Старушки обе горестно вздохнули и замолчали. Я догадался, что шли они из Замараево и присели передохнуть на ветлу, подваленную к земле тяжелой льдиной по веснополью. Заслушался их и совсем было прозевал поклевку. Елец взлетел выше обрывного среза и запутался в полыни. Не успел я его отцепить, как надо мной ласково пропела старушка:

— Ловцу — ловиться, а завидящему на берегу задавиться.

Запрокинул голову и встретился взглядом с добрыми светло-синими глазами бабушки. Моей родимой бабушки Лукии Григорьевны… Стукнулось, ушиблось сердце. Да откуда, откуда же ей быть-то? Вон уж Вовка мой, ее правнук, завтрашний солдат, перерос тогдашнего меня, когда сентябрьским утром в последний раз глянула она на белый свет, когда навечно приняла ее к себе юровская земля. И только в сердце и в памяти воскресает бабушка, не осталось за долгую жизнь от нее ни одной фотокарточки.

И проводить в последний путь я не смог. Не отпустил меня с уроков завуч Уксянской десятилетки: «Много найдется у вас всяких бабушек-дедушек, вам бы только в свои деревни бегать!» — сверкнул он очками и захлопнул дверь учительской перед носом оглушенного горем девятиклассника. А тут заверещал звонок и пришлось отсидеть химию.

С истории и еще с двух уроков я сбежал. За эмтээсовским поворотом на ходу заскочил в кузов грузовика и на полном газу спрыгнул с машины на песчаную твердь юровской улицы. Мне нельзя было постукать по кабине: вряд ли бы шофер стал слушать меня, скорей всего напинал бы, как случалось иногда с моими одноклассниками.

Грохнулся я посередь дороги и напрочь содрал кожу с ладоней. Да никакой боли не почувствовал, а сразу соскочил и побежал к бабушке. Я прибежал, а ее… не было. В доме сидели пасмурные старушки, сидели родные, и только не было моей бабушки. Не успел я проводить ее и уронить в боязную глубину могилы горстку той земли, которой столько обласкала и полила потом бабушка за свою жизнь, по которой столько исходили вместе наши ноги, которую научила она меня уважать и жалеть…

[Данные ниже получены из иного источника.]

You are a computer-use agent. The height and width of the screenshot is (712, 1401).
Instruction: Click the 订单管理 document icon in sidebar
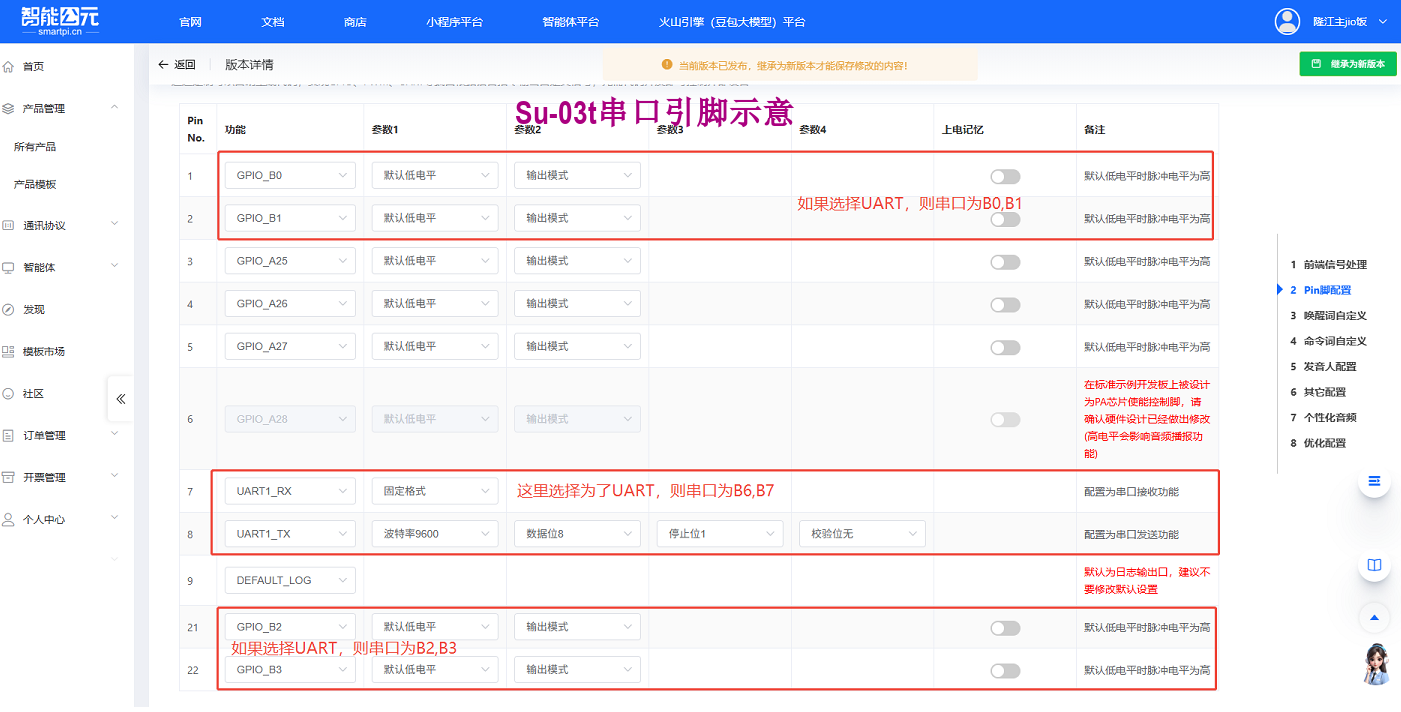coord(10,434)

Эх вы, учитель истории… Всякие обиды и поклепы наносили мне люди по злу и без умысла — все отболело и ушло из памяти. Высохли слезы осиротевшего при живых родителях того парня, наросла на ладонях новая кожа, и сколько раз сходила она мозолями. Все прощает моя душа, кроме обиды за самого родного человека: за нее, за бабушку, не утихает боль… И не потому ли зацепилось в голове прозвище «аржаной сноп», данное вам безымянным школьником-острословом, не забывается ваш стеклянно-студеный взгляд…

— Спасибо, бабушка! — вырвалось у меня, а ее и след простыл. Над обрывом голубело высокое небо с белыми вспышками летящих чаек да сновали ласточки, как мальки на речной отмели. Но не показалось же мне, не почудилось… И голос старушки слышал, видел ее глаза и седую ковылинку у левого виска, ее лучистое лицо и зеленый кашемировый платок…

Не рыбу бы мне удить, а скорей на обрыв и догнать старушек. Настичь и идти рядом с ними, слушать их и помнить себя голопятым парнишкой, а не отцом взрослого сына. Помнить и верить в чудо — воскресение бабушки Лукии Григорьевны. Ведь сколько я не успел дослушать ее слов о жизни и травах — ста травах людского исцеления…

Верить еще и потому, что давно нет в помине того кладбища, где с годами усыхал и обрастал травой-муравой могильный холмик, уже без креста и полевых цветов. Там ежегодно оживают веснами зерна и тяжелеют осенью хлебные колосья. Ветер с Макарьевской поскотины клонит их к Юровке, отступившей за последние годы дальше Одины, за лог Шумиху и ручей…

Мне бы шагать рядом со старушками и узнать, есть ли у них внуки, и порадоваться за них. И я тогда отыскал бы внуков и рассказал им о бабушках.

— Папа, клюет же, клюет! — напоминает мне сын. Он весь в азарте, однако не скрывает досады на прохожих и проезжих по дорожке над обрывом. В сыне постоянно оживает дедовская привычка — укрываться на рыбалке, его в будни окружает городское многолюдье и лязг железа. У сына жива бабушка, моя мама, и чтобы увидеться, ему стоит купить билет на автобус и через полтора часа он будет с ней…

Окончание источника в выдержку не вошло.